The second half of Larry Sanger’s piece on Wikipedia and Nupedia is up. I haven’t even read the whole thing yet, but it’s fascinating, especially as it goes considerably deeper into the governance issues.

It is one thing to lack any equivalent to “police” and “courts” that can quickly and effectively eliminate abuse; such enforcement systems were rarely entertained in Wikipedia’s early years, because according to the wiki ideal, users can effectively police each other. It is another thing altogether to lack a community ethos that is unified in its commitment to its basic ideals, so that the community’s champions could claim a moral high ground. So why was there no such unified community ethos and no uncontroversial “moral high ground”? I think it was a simple consequence of the fact that the community was to be largely self-organizing and to set its own policy by consensus. Any loud minority, even a persistent minority of one person, can remove the appearance of consensus.

Read it.

Comments (2) + TrackBacks (0) | Category: social software


COMMENTS

1. Andrew Lih on April 20, 2005 12:19 AM writes...

Clay,

Larry recently rejoined the wikipedia-l mailing list following his memoir posting. I posted this question to him:

----

I'd like to challenge some assertions in Part 2 of your Slashdot memoir. You list several alternatives the project could have taken and conclude, "These differences would not have threatened the basic principles that made the project work, listed above." I'm skeptical because you don't provide any proof or logical reasoning to back up the claim, or relate it to accepted scholarship about the nature of commons-based peer production (eg. Coase's Penguin).

These alternatives you stated:

* "For instance, radical openness, that is, being open even to those who brazenly flouted and disrespected the project's mission, was surely not necessary; after all, without them, the project would have been more welcoming to the many people who felt they could not work with such difficult people."

* "And if we had required people to sign in, that would not have made very much difference (although it probably would have made some in the beginning; the project wouldn't have grown as fast)."

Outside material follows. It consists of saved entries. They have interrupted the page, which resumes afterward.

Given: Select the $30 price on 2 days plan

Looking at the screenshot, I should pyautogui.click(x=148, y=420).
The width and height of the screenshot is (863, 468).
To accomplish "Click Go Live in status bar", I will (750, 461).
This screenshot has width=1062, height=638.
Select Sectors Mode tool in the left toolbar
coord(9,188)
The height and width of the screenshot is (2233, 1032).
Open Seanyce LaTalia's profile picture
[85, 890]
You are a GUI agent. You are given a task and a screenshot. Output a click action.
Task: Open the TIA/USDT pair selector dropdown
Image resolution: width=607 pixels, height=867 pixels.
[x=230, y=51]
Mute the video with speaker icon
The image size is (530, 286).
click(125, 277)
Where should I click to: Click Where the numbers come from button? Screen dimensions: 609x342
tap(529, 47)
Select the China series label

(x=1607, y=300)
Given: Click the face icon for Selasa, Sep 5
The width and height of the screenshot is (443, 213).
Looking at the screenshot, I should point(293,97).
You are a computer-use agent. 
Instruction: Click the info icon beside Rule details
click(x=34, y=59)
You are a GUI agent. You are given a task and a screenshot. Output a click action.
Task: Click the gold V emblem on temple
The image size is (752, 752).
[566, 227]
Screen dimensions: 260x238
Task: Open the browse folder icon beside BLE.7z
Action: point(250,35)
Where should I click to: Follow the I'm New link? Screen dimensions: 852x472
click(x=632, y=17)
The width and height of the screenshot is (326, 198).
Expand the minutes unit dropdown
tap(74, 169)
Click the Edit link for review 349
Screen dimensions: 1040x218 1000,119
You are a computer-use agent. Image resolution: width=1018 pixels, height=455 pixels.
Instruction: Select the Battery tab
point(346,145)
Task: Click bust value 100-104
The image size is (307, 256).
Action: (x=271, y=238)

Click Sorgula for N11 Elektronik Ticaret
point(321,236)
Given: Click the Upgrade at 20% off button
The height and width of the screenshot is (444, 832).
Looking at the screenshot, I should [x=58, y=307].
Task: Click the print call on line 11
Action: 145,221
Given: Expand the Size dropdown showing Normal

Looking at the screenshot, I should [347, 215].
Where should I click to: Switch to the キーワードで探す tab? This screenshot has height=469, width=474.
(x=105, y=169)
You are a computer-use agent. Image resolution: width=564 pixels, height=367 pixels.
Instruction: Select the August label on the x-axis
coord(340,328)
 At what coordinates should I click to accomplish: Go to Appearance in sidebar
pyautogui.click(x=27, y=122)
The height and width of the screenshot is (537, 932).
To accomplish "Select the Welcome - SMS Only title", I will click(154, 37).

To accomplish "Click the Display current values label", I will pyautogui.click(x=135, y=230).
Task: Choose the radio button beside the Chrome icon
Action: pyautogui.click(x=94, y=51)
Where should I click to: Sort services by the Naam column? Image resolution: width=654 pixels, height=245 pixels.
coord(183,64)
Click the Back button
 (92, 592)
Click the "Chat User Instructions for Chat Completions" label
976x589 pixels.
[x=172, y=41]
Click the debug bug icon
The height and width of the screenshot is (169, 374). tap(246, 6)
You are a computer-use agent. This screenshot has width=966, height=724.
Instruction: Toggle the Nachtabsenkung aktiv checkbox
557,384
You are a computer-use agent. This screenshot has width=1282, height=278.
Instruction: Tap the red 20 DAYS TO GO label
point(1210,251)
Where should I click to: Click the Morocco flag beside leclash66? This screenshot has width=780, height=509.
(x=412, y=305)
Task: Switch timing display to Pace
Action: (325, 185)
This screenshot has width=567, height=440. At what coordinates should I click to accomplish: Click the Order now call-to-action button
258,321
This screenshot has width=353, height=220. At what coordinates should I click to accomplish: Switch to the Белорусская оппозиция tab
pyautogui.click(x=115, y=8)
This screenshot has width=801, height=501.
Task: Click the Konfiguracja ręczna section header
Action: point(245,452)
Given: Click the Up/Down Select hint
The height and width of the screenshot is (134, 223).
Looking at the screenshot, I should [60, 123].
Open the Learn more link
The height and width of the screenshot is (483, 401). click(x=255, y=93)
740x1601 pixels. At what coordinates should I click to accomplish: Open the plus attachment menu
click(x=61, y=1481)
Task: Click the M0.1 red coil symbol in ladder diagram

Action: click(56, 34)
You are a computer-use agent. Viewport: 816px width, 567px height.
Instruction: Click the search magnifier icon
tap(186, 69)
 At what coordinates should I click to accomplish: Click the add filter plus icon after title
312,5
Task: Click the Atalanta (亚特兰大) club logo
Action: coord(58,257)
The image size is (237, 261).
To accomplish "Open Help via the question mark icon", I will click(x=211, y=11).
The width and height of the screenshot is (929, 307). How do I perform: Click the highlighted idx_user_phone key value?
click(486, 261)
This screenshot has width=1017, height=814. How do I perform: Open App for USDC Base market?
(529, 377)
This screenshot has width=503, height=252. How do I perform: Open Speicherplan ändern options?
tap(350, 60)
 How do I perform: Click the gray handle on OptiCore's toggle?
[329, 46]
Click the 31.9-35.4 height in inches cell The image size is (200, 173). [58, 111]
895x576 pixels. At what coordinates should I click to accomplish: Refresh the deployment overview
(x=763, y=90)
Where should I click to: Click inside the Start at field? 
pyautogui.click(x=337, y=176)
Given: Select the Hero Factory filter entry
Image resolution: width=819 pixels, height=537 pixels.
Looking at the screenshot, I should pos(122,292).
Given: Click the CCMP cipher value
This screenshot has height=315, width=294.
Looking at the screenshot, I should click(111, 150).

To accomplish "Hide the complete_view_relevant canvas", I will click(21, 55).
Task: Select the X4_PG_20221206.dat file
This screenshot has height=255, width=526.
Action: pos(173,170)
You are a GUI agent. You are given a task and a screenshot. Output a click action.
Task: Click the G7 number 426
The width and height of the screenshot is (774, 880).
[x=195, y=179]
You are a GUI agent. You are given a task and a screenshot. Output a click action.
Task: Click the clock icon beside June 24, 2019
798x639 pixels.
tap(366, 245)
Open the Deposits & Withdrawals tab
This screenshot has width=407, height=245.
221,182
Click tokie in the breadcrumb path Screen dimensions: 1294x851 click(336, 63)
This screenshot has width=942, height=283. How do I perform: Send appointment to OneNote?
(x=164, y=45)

* "Of course we didn't have to use the GNU FDL for the license."

* "The project could have officially encouraged and deferred to experts. An article approval process could have been adopted without threatening the principle of posting unedited content for collaboration."

Again, your conclusion was, "These differences would not have threatened the basic principles that made the project work, listed above."

If any of these ideas were floated on the list today, there would be an outcry and threats of desertion by the community. In fact "requiring people to sign in" comes up nearly every month or so on the list and is quashed within a day.

So I'm wondering whether you could elaborate on this, because I found it quite hard to swallow this paragraph as a given.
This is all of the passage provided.